— WORK TO BE COMPLETED —
Using the listing that follows, filter out every line lacking the string "click" and return the rest.

— DATASET RECORDS —
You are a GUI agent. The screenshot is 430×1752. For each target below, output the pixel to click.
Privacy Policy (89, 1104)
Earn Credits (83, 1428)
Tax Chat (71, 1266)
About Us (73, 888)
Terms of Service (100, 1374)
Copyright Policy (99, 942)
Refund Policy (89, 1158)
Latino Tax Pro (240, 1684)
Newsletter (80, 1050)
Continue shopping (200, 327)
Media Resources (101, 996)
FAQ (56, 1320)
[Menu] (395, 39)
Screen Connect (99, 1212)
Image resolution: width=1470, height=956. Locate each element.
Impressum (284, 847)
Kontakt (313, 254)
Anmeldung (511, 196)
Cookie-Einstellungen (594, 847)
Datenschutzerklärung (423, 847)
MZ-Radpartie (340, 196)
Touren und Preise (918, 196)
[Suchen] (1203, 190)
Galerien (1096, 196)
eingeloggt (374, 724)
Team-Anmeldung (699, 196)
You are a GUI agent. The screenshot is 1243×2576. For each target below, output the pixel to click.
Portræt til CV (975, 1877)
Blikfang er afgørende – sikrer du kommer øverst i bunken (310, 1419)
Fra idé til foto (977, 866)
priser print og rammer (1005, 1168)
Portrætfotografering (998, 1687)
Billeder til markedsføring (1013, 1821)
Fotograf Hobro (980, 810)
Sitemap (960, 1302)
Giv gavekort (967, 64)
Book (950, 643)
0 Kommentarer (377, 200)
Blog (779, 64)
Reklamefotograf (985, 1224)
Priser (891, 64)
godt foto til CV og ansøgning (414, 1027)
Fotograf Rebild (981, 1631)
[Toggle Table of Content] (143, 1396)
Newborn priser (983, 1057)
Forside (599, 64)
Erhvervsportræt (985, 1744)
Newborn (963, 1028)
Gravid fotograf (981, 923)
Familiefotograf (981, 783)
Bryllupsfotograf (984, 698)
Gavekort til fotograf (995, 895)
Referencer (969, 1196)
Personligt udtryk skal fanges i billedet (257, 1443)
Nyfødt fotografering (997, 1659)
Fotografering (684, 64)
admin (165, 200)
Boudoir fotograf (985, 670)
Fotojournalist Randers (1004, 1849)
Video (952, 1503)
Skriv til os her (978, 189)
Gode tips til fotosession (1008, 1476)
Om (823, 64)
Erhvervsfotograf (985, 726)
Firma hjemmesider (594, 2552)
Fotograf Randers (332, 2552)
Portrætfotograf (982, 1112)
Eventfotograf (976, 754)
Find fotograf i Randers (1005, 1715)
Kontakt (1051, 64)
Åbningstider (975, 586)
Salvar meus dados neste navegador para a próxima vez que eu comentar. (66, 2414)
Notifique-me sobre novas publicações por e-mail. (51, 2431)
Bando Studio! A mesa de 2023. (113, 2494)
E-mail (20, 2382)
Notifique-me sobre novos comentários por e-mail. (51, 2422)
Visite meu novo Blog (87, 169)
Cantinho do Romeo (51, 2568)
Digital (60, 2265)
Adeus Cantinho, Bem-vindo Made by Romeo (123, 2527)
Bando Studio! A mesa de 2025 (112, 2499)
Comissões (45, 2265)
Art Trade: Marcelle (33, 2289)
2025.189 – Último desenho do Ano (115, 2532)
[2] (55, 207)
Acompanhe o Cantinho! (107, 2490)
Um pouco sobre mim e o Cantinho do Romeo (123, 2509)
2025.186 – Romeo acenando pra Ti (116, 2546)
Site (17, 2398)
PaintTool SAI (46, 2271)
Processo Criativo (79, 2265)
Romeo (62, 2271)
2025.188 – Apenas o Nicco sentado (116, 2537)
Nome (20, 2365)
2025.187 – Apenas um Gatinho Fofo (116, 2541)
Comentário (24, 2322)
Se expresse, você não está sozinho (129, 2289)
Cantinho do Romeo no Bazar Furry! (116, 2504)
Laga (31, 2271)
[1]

— EXPECTED OUTPUT —
You are a GUI agent. The screenshot is 430×1752. For each target below, output the pixel to click.
You are a GUI agent. The screenshot is 1243×2576. For each target below, output the pixel to click.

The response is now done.